YOUR INSTRUCTIONS:
In the listing below, which lines contain the string "screenshot"? Copy them all.

------ TASK INPUT ------

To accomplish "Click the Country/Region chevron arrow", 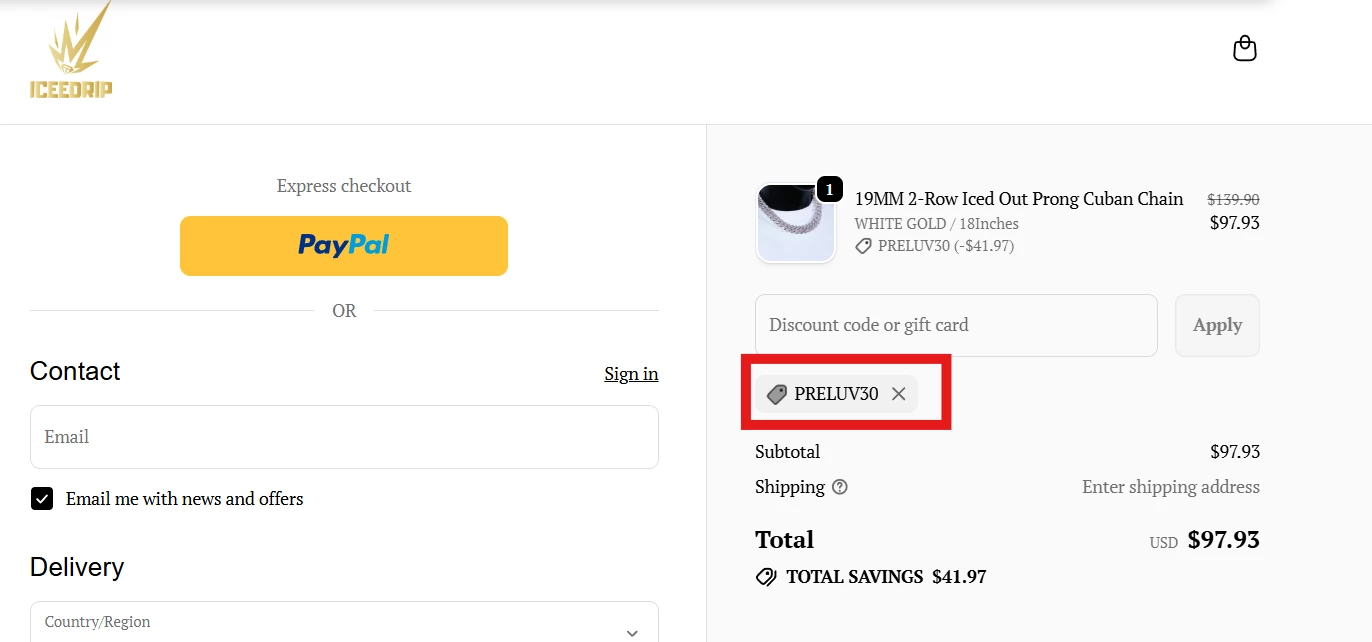I will coord(632,632).
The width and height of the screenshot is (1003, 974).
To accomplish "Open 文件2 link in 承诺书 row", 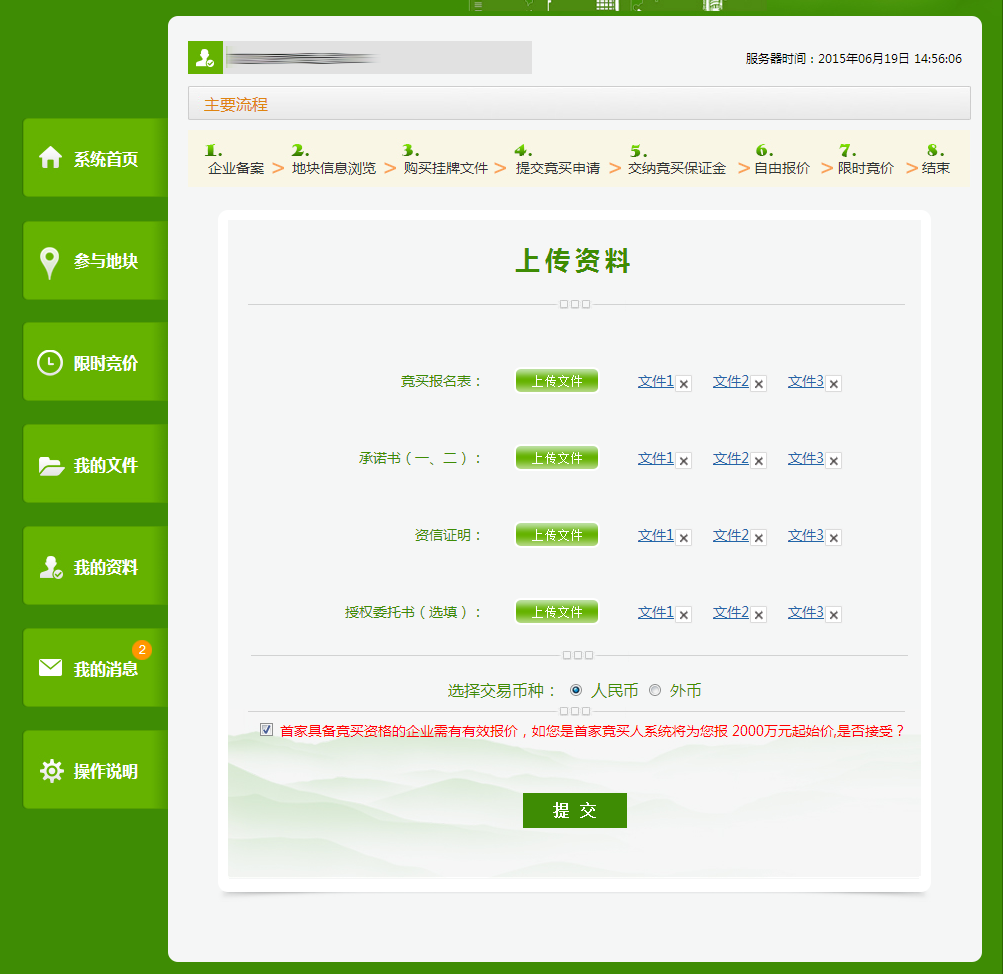I will click(x=730, y=458).
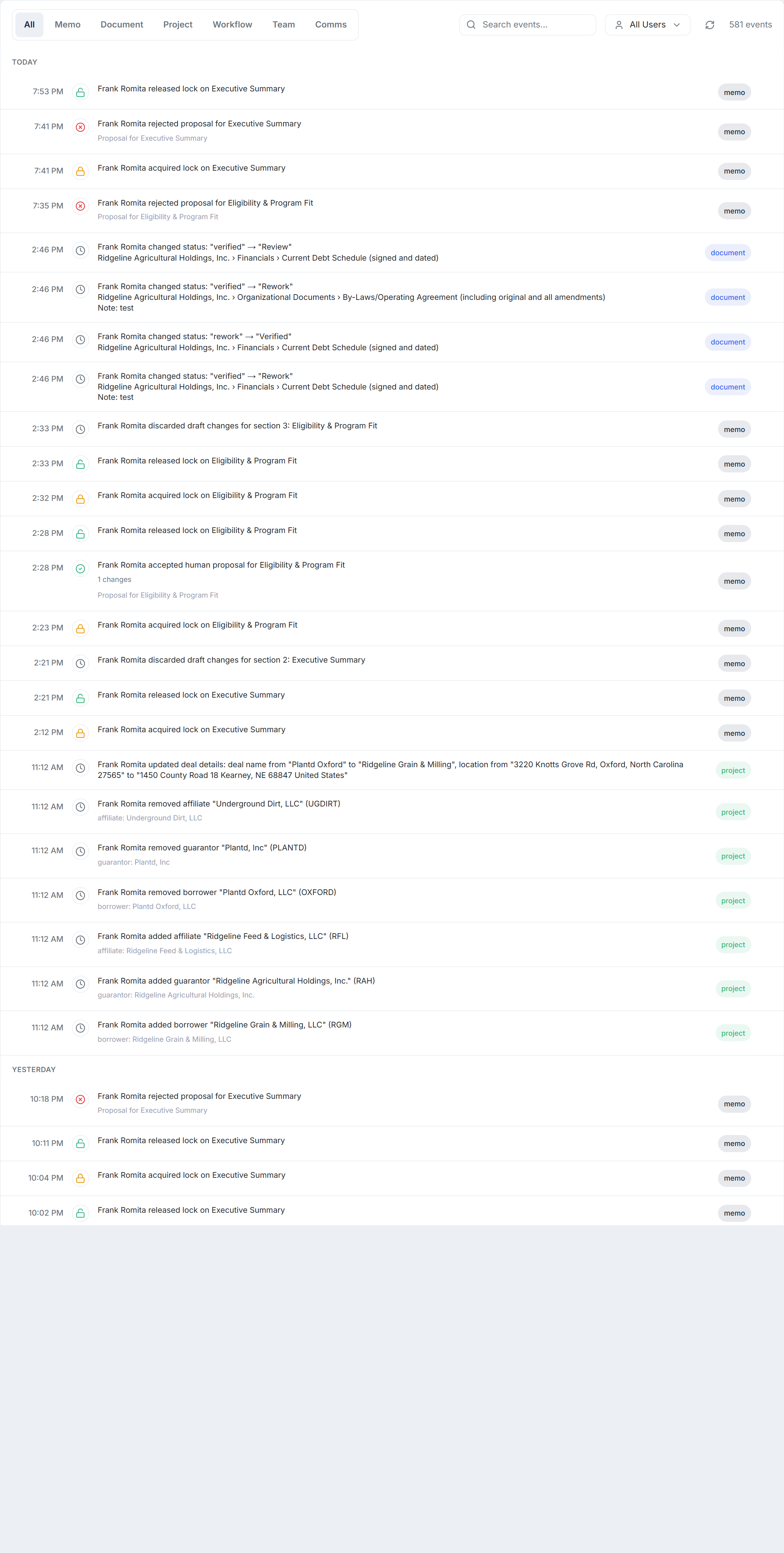The image size is (784, 1553).
Task: Click the project badge on the added borrower event
Action: [x=733, y=1033]
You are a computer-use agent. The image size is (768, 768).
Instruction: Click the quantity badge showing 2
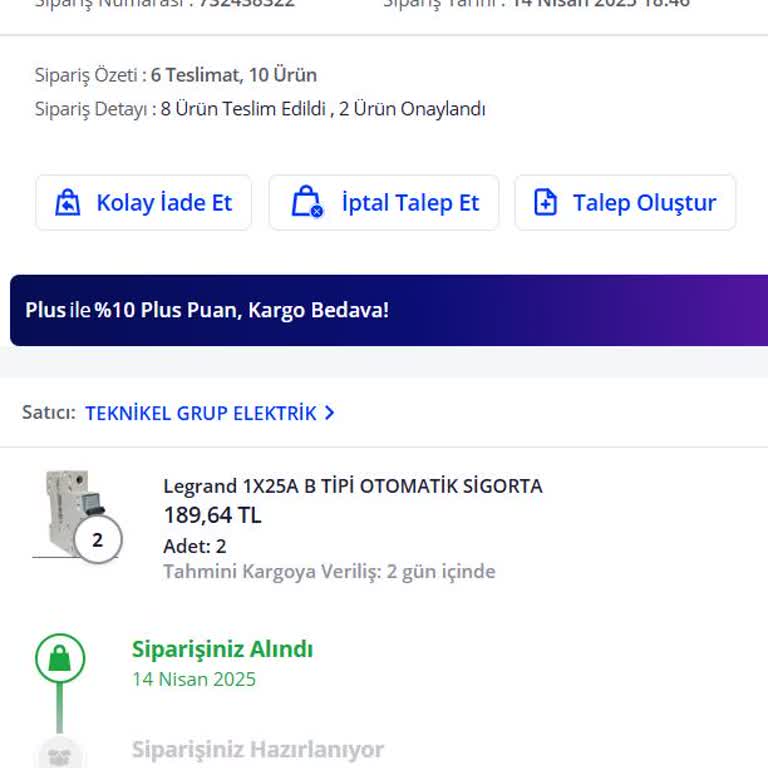pos(97,539)
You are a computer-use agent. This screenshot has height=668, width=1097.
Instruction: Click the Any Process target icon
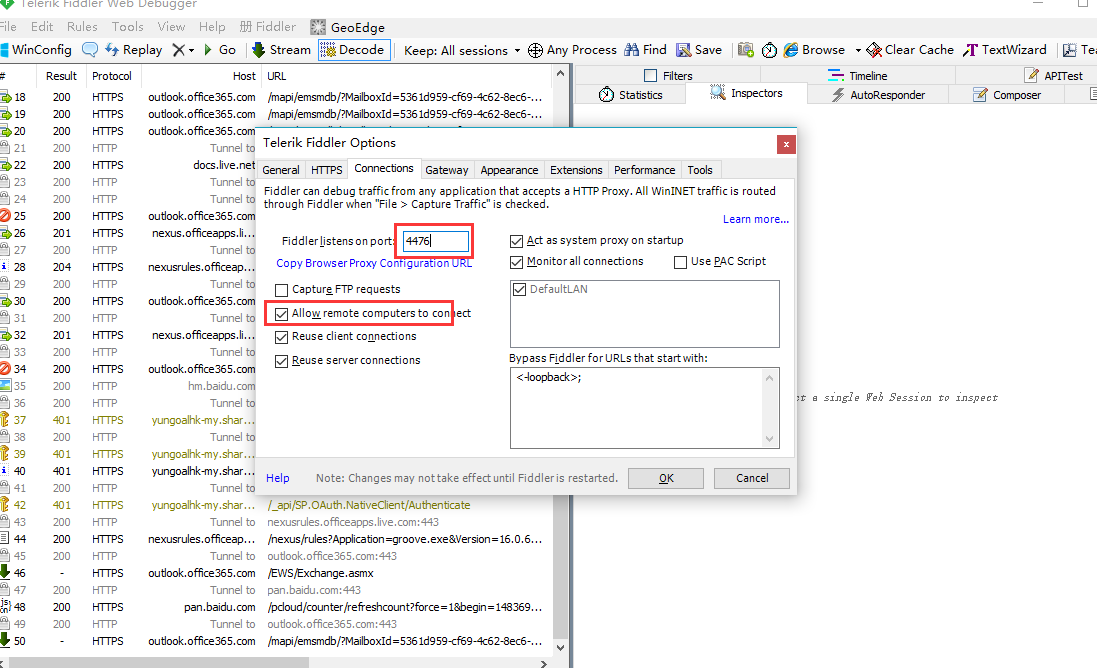tap(535, 50)
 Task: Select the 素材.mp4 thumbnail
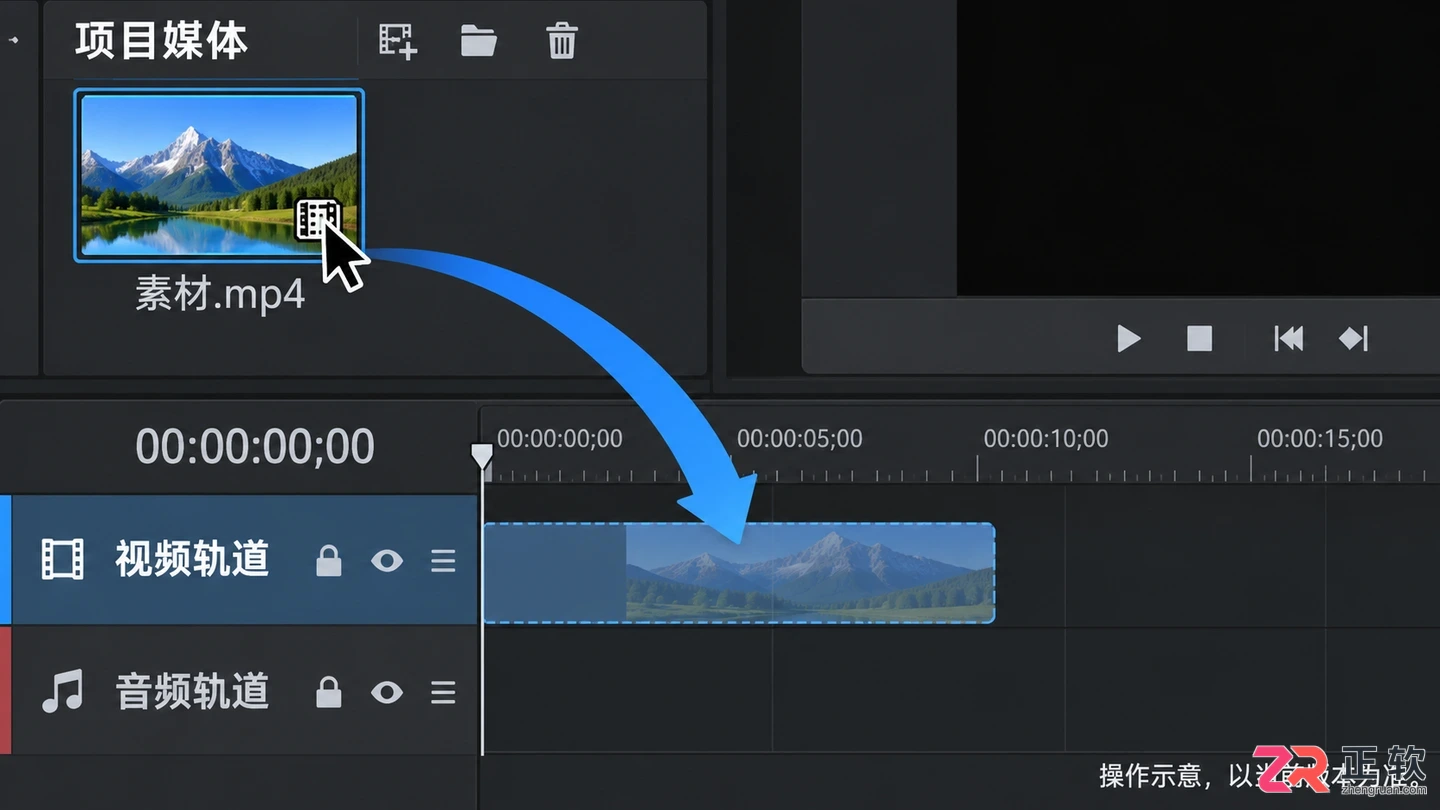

------

WRITTEN REPLY:
The width and height of the screenshot is (1003, 974).
You are a computer-use agent. This screenshot has height=668, width=1097.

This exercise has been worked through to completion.